Hi,

I volunteered to resolve the charset issues, the problem is very complex
and difficult ( and I had very little time for that ). (I'm also an 8859-2
user).

In other words - I need help ( patches, ideas, code to reproduce etc
) ... This is too big and scary issue - and I don't feel confident enough
on my knowledge to start anything major. 

I already added code in 3.3 that would allow a module to set the charset, 
I fixed the generation of UTF8, and I'm looking at the changes that set
the platform encoding - I believe it's a very bad idea ( since you can't
know that the browser is using the same encoding as the server - unless
you are inside intranets ), but I have no other solution right now.

Anyway - I do believe we can' ship 3.3 final without this problem
resolved, and the current design ( with MessageBytes and lazy conversion
from byte->String ) should be able to support a solution ( if we find one)

Maybe using UTF8 as the default for input and output ? ( I saw few RFCs
mentioning that as the best solution - given that most current browsers
do support UTF8). Of course, this can't be enabled the default ( spec
issues ), but it's better than the local server encoding...


Costin





On Mon, 19 Mar 2001, Szegedi, Attila wrote:

> I have also done this once in my private copy of Tomcat, but have abandoned
> it.
> The problem is standards compliance, and standards (both the HTML standard
> and the Servlet spec) are somewhat internationalization-ignorant on this
> point.

================================

Copy the passage of the charset message from "I already added" up to and including "we find one)", keeping its wording unchanged.

* **PROVIDED INFORMATION**
================================

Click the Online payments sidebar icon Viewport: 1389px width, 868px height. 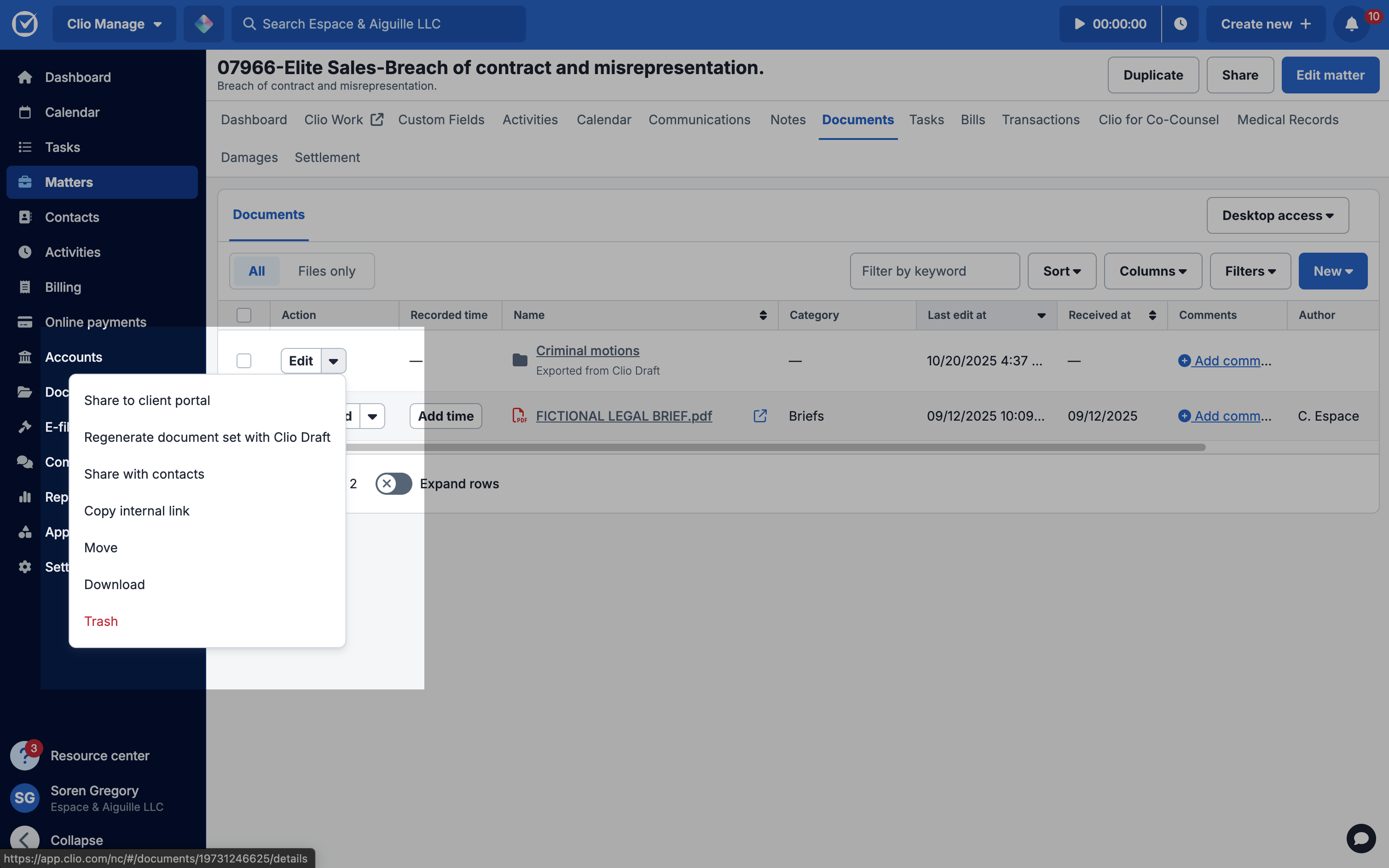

================================

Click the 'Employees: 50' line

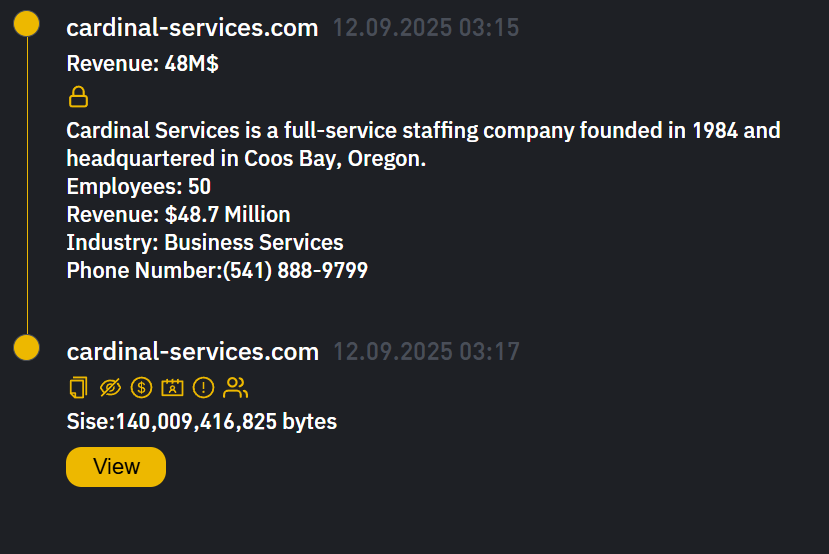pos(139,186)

================================

* **FULL ANSWER**
I already added code in 3.3 that would allow a module to set the charset, 
I fixed the generation of UTF8, and I'm looking at the changes that set
the platform encoding - I believe it's a very bad idea ( since you can't
know that the browser is using the same encoding as the server - unless
you are inside intranets ), but I have no other solution right now.

Anyway - I do believe we can' ship 3.3 final without this problem
resolved, and the current design ( with MessageBytes and lazy conversion
from byte->String ) should be able to support a solution ( if we find one)